Comment by Mick (amdviaman) - Thursday, 15 December 2005, 20:56 GMT
In the mean time, if there's anything you'd like me to do to possibly obtain more technical information, I am willing to do so.
Comment by Tobias Powalowski (tpowa) - Thursday, 15 December 2005, 21:21 GMT
ok now you said that gnome shows the same effect, i bet it's a network problem, check your network settings and that your loopback device is setup correct, that you have a localhost in /etc/hosts and a entry for your network card.
when kde/qt and gnome show same behaviour it' s pretty obvious a network problem.
flux box and other DE's don'T have as much stuff as the big players, so they might be not affected.
Comment by Jan de Groot (JGC) - Thursday, 15 December 2005, 22:24 GMT
On the mailinglist I've read something about ipv6. Arch comes with a stock kernel that has ipv6 enabled as module.
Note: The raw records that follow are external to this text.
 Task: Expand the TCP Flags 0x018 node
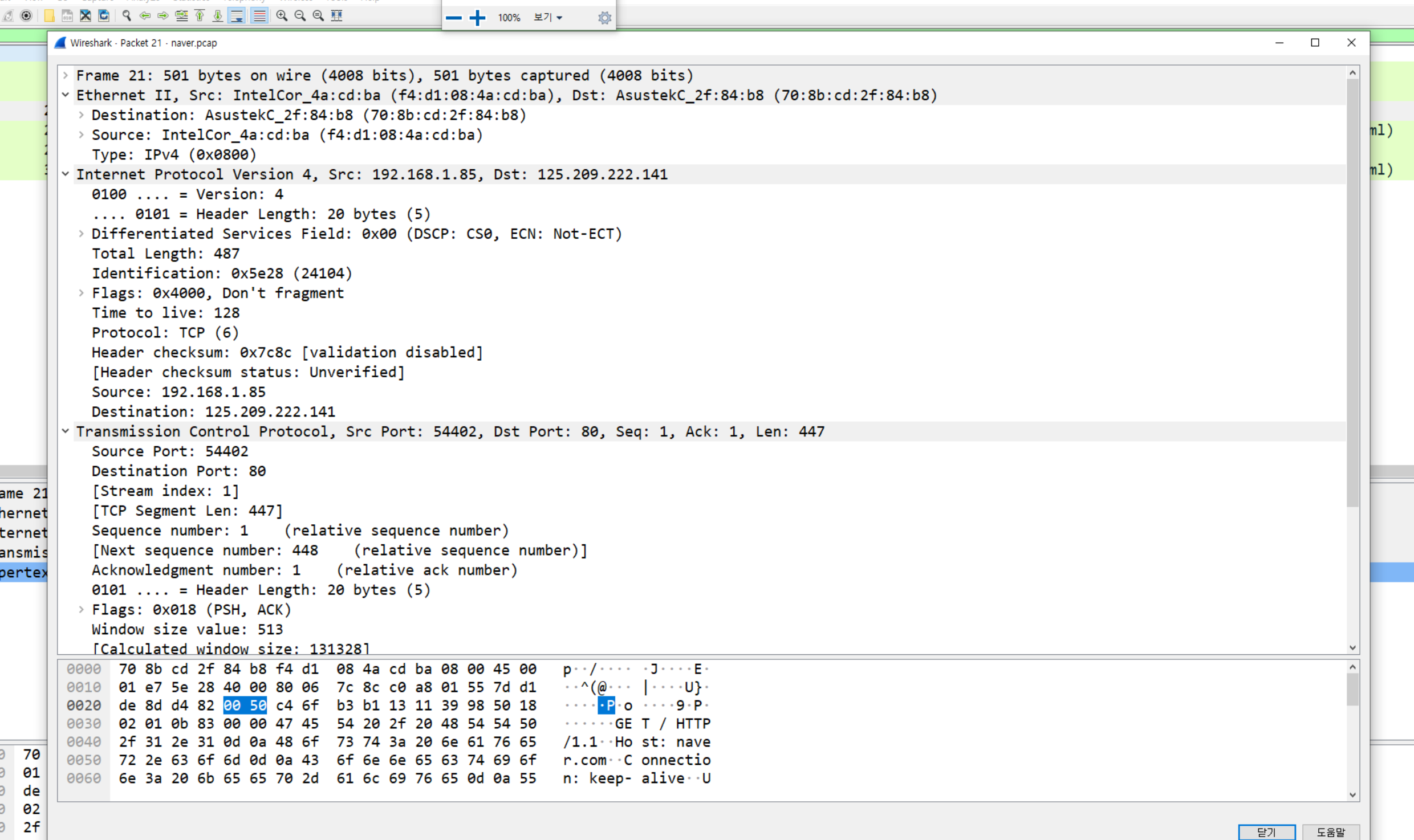81,610
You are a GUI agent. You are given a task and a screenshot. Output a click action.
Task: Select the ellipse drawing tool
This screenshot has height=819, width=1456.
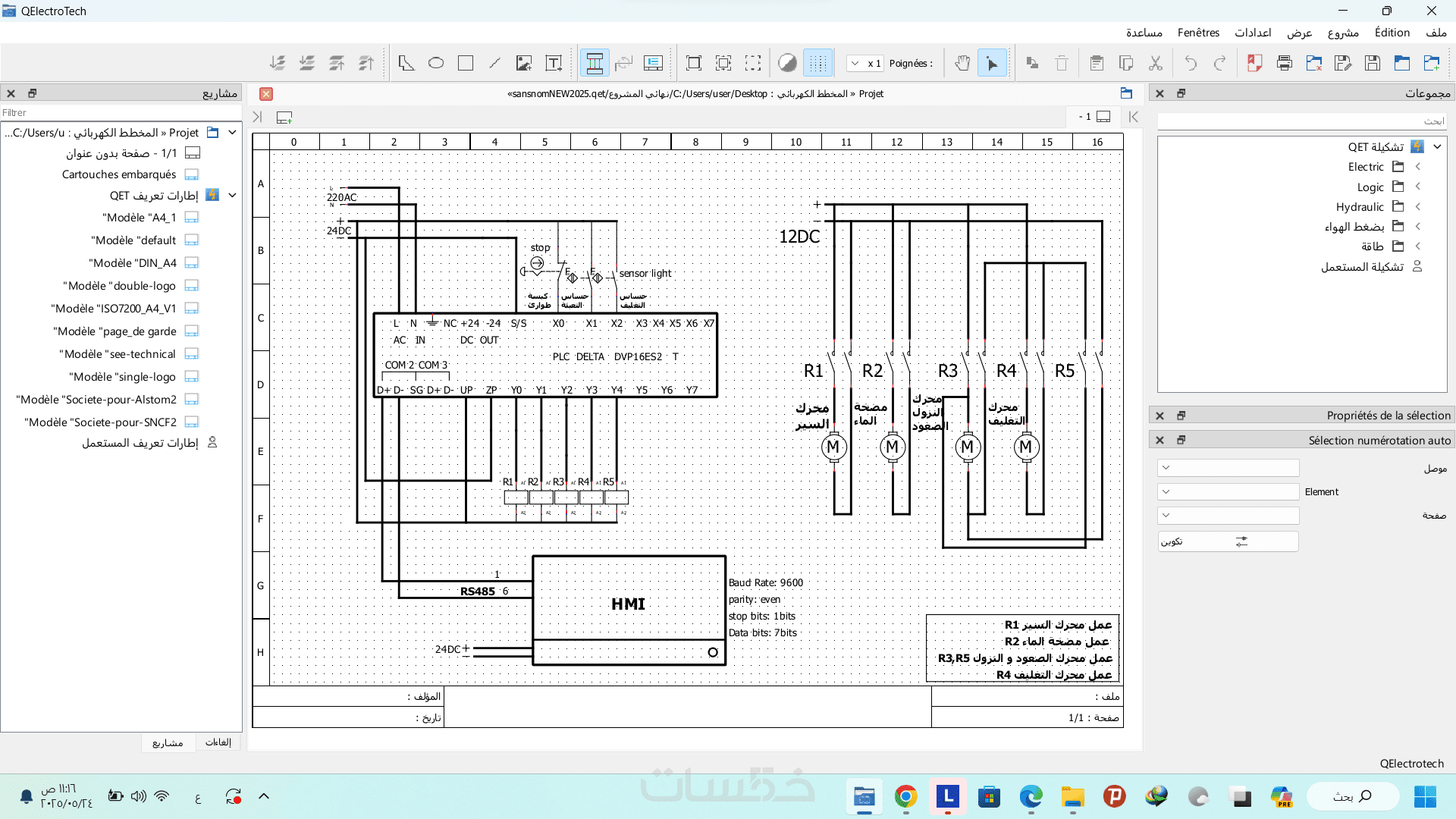point(436,64)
Whenever you request ipv6'ish stuff, ipv6-capable programs will try to use it. Guess what? We don't have the ipv6 notation for localhost notated in /etc/hosts, so every ipv6 query for localhost will go to your DNS server, resulting in huge slowdowns (some of them may return a record, most of them will either timeout or give a SERVFAIL)

Edit:
put this in /etc/hosts:
::1 localhost
Comment by Mick (amdviaman) - Friday, 16 December 2005, 01:12 GMT
maybe a network problem, but what I meant was gnome dosen't load at all, just sits at a black screen with no related X shell output (sorry for my bad wording.)
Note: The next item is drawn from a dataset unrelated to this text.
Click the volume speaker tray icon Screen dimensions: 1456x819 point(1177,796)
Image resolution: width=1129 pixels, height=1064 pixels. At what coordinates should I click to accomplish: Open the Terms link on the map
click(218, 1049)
Comment by Mick (amdviaman) - Friday, 16 December 2005, 11:00 GMT
Ok, just finished compiling. The compiled version does not seem to be experiencing any of the problems i've reported, except for kicker crashing on exit (which also happens in the packaged version), but that's a job for the kde people. Something must be wrong in the binary package(s) i'm guessing.
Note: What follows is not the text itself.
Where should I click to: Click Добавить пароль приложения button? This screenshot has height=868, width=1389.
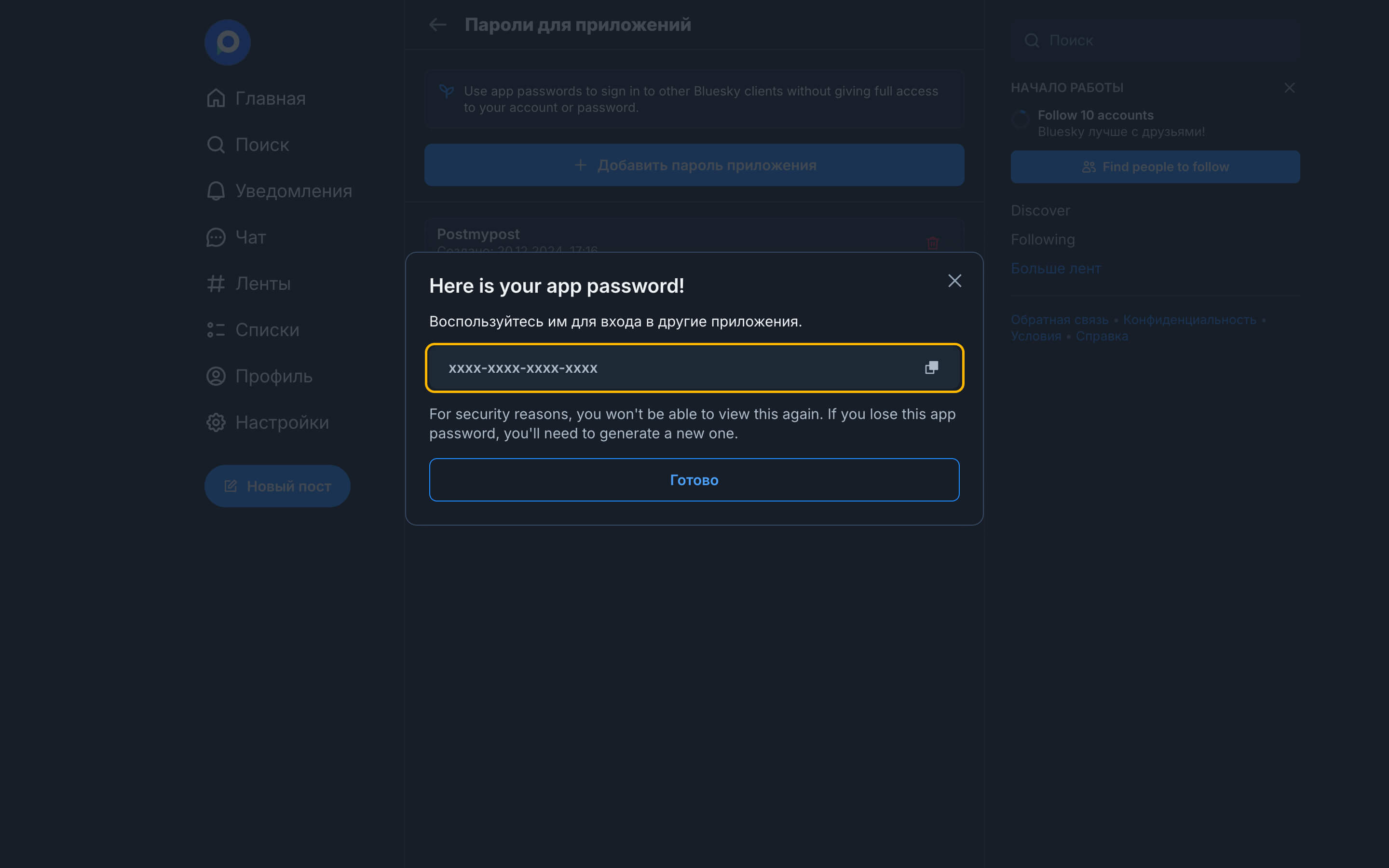(x=694, y=165)
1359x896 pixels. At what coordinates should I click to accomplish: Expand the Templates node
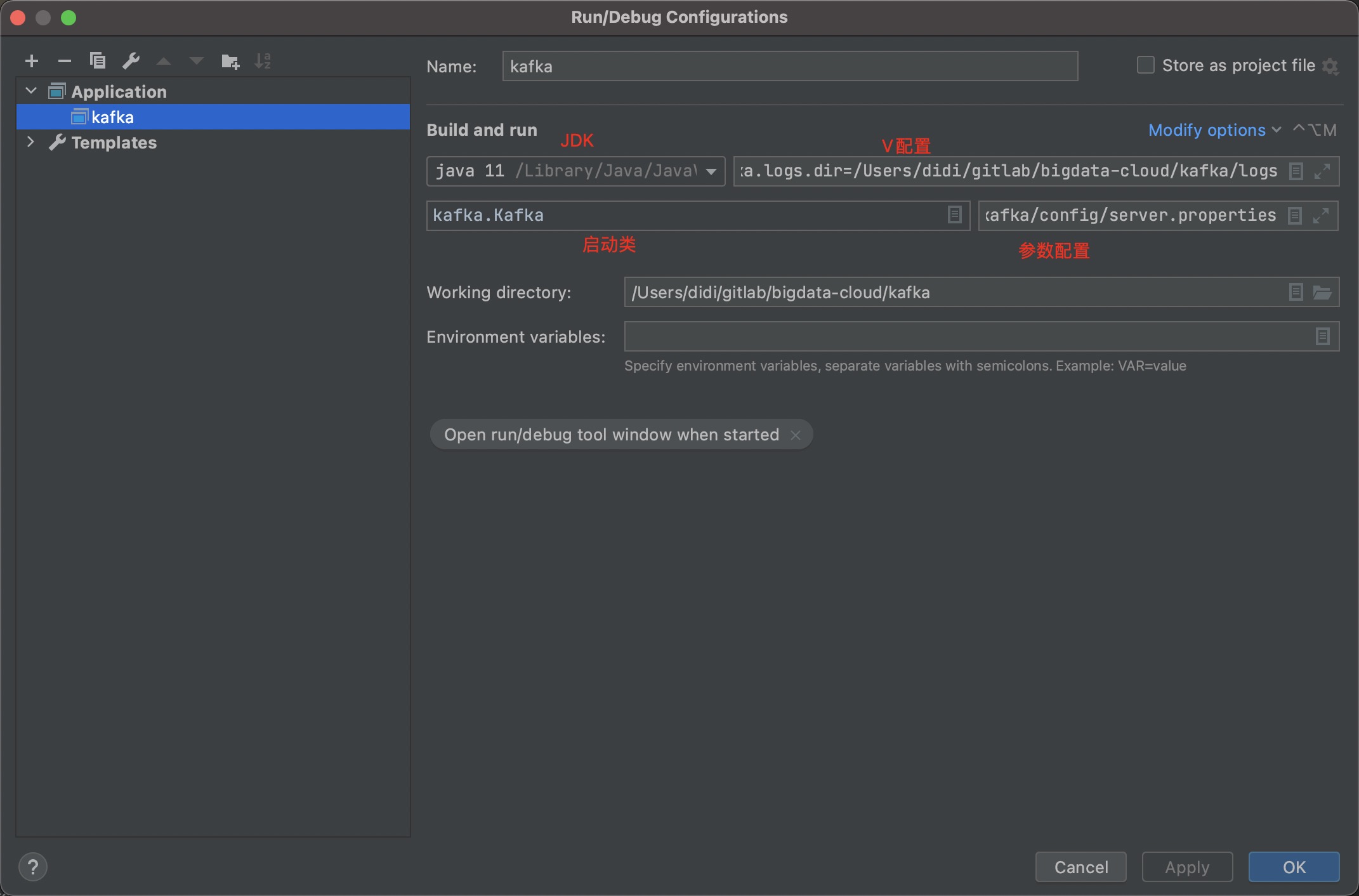(30, 142)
Comment by Tobias Powalowski (tpowa) - Friday, 16 December 2005, 14:07 GMT
short question, what did you recompile?
thanks

EDIT:
do you have some extra kde stuff installed, that is not part of the standard kde packages?
Comment by Mick (amdviaman) - Friday, 16 December 2005, 14:57 GMT
"short question, what did you recompile?"
I recompiled the entire kde package with konstruct http://developer.kde.org/build/konstruct/

"do you have some extra kde stuff installed, that is not part of the standard kde packages?"
nope, just issued pacman -S kde.

btw, I just refreshed my package database and upgraded kdelibs-3.5-3 to kdelibs-3.5-4, same for kdepim-3.5-3 and I no longer have the problem, except for kicker crashing on exit, which i'm filing with the kde devs later.